- Input material -

........

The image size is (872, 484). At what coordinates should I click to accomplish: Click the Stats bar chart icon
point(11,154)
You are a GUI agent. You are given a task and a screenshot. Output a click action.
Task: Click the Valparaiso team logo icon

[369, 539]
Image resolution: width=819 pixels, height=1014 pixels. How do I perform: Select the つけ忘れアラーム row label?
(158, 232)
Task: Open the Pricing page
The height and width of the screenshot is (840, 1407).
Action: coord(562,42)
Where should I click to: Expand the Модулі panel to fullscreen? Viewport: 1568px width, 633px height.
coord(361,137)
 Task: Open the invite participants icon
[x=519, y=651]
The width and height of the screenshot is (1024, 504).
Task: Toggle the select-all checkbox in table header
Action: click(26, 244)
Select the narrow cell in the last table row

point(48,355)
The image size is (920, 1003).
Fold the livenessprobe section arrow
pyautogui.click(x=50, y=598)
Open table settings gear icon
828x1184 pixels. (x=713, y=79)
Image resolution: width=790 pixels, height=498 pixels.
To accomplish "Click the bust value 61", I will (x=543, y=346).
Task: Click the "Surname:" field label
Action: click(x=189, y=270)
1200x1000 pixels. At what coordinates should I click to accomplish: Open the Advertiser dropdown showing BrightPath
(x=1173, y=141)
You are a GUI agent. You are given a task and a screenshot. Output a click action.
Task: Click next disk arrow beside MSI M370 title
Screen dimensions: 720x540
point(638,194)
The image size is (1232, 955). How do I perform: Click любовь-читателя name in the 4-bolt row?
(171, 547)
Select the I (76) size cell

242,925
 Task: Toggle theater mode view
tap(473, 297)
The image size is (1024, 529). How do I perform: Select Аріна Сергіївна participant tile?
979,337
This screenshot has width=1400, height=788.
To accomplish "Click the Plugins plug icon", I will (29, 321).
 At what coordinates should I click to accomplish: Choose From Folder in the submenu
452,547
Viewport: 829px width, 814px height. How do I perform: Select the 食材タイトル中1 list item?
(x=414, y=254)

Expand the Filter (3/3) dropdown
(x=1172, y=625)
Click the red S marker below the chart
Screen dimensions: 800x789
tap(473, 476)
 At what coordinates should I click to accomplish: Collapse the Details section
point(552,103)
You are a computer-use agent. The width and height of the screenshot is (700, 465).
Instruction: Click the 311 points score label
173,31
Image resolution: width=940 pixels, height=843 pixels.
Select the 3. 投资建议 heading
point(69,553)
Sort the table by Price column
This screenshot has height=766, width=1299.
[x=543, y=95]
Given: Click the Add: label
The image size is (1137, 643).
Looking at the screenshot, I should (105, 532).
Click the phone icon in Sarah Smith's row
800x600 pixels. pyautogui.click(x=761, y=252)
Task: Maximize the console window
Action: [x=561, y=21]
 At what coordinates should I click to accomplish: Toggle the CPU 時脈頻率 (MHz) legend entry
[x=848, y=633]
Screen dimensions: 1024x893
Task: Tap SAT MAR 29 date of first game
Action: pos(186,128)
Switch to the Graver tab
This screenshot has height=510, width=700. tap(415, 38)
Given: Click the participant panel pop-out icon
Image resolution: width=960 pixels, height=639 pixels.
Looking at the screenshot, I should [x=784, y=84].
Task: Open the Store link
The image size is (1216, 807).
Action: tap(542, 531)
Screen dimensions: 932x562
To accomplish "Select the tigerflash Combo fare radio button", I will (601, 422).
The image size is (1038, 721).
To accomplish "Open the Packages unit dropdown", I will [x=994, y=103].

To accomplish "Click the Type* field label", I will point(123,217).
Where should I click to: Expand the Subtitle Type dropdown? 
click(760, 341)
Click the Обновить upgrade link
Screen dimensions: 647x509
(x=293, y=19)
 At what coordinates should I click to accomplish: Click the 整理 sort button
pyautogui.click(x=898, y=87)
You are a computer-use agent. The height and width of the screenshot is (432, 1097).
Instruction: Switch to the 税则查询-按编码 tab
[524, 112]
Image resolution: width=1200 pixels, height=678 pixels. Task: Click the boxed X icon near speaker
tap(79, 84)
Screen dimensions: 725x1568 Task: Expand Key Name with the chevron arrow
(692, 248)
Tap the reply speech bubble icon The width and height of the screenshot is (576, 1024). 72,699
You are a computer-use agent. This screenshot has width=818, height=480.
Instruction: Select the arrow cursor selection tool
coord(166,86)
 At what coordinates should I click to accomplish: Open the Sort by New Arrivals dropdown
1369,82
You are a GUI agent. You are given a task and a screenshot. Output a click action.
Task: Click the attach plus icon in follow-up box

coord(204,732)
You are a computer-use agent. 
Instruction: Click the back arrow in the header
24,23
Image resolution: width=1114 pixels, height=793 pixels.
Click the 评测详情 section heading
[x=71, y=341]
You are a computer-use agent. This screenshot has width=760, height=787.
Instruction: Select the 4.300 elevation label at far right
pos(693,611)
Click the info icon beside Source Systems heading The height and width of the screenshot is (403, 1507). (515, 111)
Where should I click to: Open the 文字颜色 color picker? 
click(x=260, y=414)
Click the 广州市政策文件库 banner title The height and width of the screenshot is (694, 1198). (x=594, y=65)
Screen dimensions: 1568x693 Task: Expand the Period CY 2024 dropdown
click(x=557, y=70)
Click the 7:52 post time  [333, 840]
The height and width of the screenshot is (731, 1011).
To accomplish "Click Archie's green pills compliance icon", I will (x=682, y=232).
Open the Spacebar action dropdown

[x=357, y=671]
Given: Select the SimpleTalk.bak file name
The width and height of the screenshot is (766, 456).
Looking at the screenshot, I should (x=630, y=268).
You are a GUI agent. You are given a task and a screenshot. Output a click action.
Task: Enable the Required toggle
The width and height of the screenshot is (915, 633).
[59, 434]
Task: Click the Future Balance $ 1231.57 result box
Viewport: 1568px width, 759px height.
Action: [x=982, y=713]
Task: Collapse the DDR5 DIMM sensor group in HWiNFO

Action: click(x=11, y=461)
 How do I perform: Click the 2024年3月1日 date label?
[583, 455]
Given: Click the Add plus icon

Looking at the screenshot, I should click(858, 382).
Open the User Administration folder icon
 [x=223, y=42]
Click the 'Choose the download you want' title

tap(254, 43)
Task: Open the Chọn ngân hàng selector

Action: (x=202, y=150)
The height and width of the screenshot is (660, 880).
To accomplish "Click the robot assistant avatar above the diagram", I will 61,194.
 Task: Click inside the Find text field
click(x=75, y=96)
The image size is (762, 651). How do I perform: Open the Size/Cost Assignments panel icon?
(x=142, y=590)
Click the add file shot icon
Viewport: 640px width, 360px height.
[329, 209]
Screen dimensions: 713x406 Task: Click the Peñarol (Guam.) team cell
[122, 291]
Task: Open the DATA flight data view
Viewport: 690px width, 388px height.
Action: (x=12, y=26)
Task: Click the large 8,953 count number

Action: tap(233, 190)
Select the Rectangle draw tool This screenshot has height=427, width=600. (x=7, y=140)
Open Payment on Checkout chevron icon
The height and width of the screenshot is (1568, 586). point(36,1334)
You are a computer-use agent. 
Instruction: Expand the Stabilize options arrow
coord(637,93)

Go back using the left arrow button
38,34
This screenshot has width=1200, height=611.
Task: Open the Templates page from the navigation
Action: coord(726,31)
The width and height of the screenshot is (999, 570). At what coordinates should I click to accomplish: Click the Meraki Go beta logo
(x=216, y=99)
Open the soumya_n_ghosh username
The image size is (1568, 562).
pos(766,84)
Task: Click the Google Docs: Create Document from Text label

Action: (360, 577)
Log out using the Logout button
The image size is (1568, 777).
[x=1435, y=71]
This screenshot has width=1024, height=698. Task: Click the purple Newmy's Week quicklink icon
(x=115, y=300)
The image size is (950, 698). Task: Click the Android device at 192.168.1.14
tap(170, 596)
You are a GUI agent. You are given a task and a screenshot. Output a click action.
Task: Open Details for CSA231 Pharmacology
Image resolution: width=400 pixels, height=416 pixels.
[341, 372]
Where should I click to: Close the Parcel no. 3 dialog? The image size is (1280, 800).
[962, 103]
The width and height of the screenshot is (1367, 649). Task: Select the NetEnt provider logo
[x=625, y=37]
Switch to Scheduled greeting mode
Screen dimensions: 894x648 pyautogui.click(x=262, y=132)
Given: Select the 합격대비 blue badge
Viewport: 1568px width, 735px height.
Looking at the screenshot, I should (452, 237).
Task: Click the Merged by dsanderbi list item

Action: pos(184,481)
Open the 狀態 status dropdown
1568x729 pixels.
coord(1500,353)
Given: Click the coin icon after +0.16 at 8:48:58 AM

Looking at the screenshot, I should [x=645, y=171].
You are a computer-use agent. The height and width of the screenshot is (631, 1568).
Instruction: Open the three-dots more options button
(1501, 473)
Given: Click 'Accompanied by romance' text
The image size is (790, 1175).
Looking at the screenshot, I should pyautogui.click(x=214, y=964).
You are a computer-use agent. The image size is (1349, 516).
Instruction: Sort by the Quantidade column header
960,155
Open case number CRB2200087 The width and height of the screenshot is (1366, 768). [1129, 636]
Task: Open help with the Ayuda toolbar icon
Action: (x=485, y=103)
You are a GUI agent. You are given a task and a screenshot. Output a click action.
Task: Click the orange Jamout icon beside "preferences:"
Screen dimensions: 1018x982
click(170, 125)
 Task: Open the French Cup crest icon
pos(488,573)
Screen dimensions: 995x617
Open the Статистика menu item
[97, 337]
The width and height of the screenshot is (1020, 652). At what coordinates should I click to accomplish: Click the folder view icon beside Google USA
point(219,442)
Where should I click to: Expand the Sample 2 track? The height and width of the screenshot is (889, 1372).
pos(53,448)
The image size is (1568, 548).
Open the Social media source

........

- Exercise requirements -
All that belongs in your answer is the stretch of entries above from the line with "Click the 评测详情 section heading" through the line with "Given: Select the SimpleTalk.bak file name", printed exactly.

- Task result -
Click the 评测详情 section heading
[x=71, y=341]
You are a computer-use agent. This screenshot has width=760, height=787.
Instruction: Select the 4.300 elevation label at far right
pos(693,611)
Click the info icon beside Source Systems heading The height and width of the screenshot is (403, 1507). (515, 111)
Where should I click to: Open the 文字颜色 color picker? 
click(x=260, y=414)
Click the 广州市政策文件库 banner title The height and width of the screenshot is (694, 1198). (x=594, y=65)
Screen dimensions: 1568x693 Task: Expand the Period CY 2024 dropdown
click(x=557, y=70)
Click the 7:52 post time  [333, 840]
The height and width of the screenshot is (731, 1011).
To accomplish "Click Archie's green pills compliance icon", I will (x=682, y=232).
Open the Spacebar action dropdown

[x=357, y=671]
Given: Select the SimpleTalk.bak file name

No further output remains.